Benjamin Franklin Papers

To Benjamin Franklin from Elkanah Watson, Jr., 19 April 1783

From Elkanah Watson, Jr.5

AL: American Philosophical Society

London. 19th. Apl. 1783

Mr. Watson presents his respectfull compliments to His Excellency Doctr. Franklin & makes free to Send him a few papers.6

[Note numbering follows the Franklin Papers source.]

5Watson’s business in Nantes was ruined by the French government suspending payment on American bills of exchange (for which see JW’s letter of March 5 and Joly de Fleury’s letter of March 15). He left the city on March 30 and relocated to England: Winslow C. Watson, ed., Men and Times of the Revolution; or, Memoirs of Elkanah Watson … (2nd ed., New York and London, 1857), pp. 212–13.

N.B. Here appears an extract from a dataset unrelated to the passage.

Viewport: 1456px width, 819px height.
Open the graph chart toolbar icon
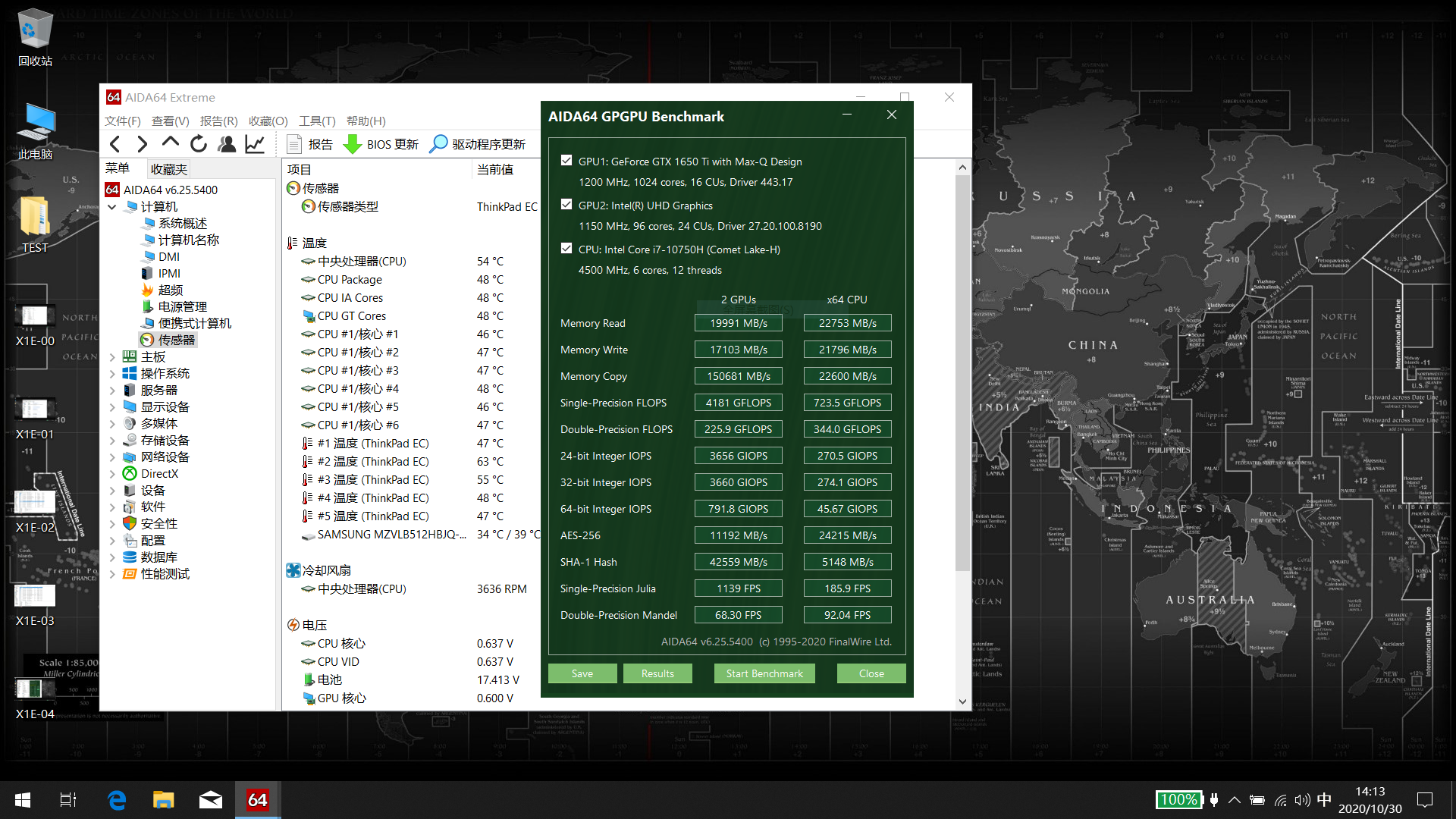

6The same day, Watson also wrote to WTF and explained his idea for animating the lifesize figure of BF he had fashioned out of the wax head sculpted by Patience Wright and the suit of BF’s clothes that WTF had sent him; see XXXVIII, 501–2. “I intend with the assistance of some ingenious mechanic, to contrive some kind of Clock machinery in the body, so as to give it a movement, & at the Same time, with the right hand, grind out electricity upon an electrical machine I am in possession off”: Watson to WTF, April 19, 1783, APS. The eventual mechanism was more modest, but the hoax was a success. Watson set the dummy by an open window with its head leaning out, until passersby had taken notice; the following morning, the doctor’s arrival was reported in the London papers. Three men from Boston, who intended to visit BF when they continued on to Paris, begged to be presented and were told to come the following evening with their letters of introduction. When they arrived, Watson warned them that BF was “deeply engaged in examining maps and papers” and might not be very responsive. He brought them halfway across the room and introduced them to “Franklin,” whereupon a hidden friend manipulated wires that raised and lowered the head, causing the figure to nod. Watson then led one of the awestruck guests, a certain “Mr. B——,” to approach the figure and offer his letter of introduction from Samuel Cooper. When “Franklin” ignored the gesture, Watson berated the figure for being rude, and horrified the guests by striking it a blow. “They were all petrified with astonishment,” Watson later wrote, “but B. never forgave me the joke.” Winslow C. Watson, ed., Men and Times of the Revolution …, pp. 142–3. “B” was likely Oliver Brewster, who traveled to England in July, 1783, in the company of Benjamin Austin, Jr.; both young men carried introductions to BF from Cooper dated July 19, 1783, which they eventually presented in person (APS).